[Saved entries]
══════

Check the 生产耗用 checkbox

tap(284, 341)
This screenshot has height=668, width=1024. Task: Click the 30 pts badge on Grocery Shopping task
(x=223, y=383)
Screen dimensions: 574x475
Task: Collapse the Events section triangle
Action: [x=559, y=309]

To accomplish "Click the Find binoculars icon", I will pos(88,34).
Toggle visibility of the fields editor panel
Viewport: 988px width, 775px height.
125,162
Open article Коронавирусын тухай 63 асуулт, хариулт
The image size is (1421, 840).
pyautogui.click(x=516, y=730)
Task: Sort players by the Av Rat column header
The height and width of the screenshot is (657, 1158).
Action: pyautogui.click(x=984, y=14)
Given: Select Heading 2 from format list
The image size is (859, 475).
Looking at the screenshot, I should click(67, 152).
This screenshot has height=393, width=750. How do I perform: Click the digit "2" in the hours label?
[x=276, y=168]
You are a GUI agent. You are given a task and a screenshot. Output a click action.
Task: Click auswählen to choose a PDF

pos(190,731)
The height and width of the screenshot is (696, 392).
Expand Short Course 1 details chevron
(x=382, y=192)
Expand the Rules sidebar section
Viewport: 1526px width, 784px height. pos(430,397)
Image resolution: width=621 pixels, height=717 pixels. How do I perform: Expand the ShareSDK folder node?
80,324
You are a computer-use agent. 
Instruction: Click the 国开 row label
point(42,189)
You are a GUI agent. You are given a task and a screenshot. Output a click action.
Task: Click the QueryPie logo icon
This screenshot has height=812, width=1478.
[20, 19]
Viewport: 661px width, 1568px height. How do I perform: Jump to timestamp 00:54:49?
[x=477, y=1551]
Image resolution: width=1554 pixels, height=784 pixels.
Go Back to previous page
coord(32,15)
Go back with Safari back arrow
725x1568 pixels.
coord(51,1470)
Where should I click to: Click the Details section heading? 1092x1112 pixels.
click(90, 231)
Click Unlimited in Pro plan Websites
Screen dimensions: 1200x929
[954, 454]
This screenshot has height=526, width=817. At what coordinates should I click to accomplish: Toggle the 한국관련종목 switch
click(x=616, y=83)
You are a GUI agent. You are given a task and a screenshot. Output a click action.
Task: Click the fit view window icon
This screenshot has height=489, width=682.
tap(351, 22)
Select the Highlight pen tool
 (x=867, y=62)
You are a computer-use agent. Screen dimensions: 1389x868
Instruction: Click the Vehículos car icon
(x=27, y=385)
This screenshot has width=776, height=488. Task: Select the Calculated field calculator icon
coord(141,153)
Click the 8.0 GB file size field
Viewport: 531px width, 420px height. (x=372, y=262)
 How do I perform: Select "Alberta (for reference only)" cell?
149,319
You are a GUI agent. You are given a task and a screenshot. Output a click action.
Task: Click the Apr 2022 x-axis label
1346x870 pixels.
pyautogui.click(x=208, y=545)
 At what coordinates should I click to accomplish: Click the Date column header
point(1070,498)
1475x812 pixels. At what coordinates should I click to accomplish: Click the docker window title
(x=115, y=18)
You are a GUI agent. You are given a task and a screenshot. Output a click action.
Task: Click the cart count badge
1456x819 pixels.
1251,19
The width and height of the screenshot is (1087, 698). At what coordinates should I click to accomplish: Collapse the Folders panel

══════

_TASK GOAL_.
Restate word for word only the lines running from the beginning of the data to the line holding "Task: Click the QueryPie logo icon", both included.

_WRITTEN SOLUTION_.
Check the 生产耗用 checkbox

tap(284, 341)
This screenshot has height=668, width=1024. Task: Click the 30 pts badge on Grocery Shopping task
(x=223, y=383)
Screen dimensions: 574x475
Task: Collapse the Events section triangle
Action: [x=559, y=309]

To accomplish "Click the Find binoculars icon", I will pos(88,34).
Toggle visibility of the fields editor panel
Viewport: 988px width, 775px height.
125,162
Open article Коронавирусын тухай 63 асуулт, хариулт
The image size is (1421, 840).
pyautogui.click(x=516, y=730)
Task: Sort players by the Av Rat column header
The height and width of the screenshot is (657, 1158).
Action: pyautogui.click(x=984, y=14)
Given: Select Heading 2 from format list
The image size is (859, 475).
Looking at the screenshot, I should click(67, 152).
This screenshot has height=393, width=750. How do I perform: Click the digit "2" in the hours label?
[x=276, y=168]
You are a GUI agent. You are given a task and a screenshot. Output a click action.
Task: Click auswählen to choose a PDF

pos(190,731)
The height and width of the screenshot is (696, 392).
Expand Short Course 1 details chevron
(x=382, y=192)
Expand the Rules sidebar section
Viewport: 1526px width, 784px height. pos(430,397)
Image resolution: width=621 pixels, height=717 pixels. How do I perform: Expand the ShareSDK folder node?
80,324
You are a computer-use agent. 
Instruction: Click the 国开 row label
point(42,189)
You are a GUI agent. You are given a task and a screenshot. Output a click action.
Task: Click the QueryPie logo icon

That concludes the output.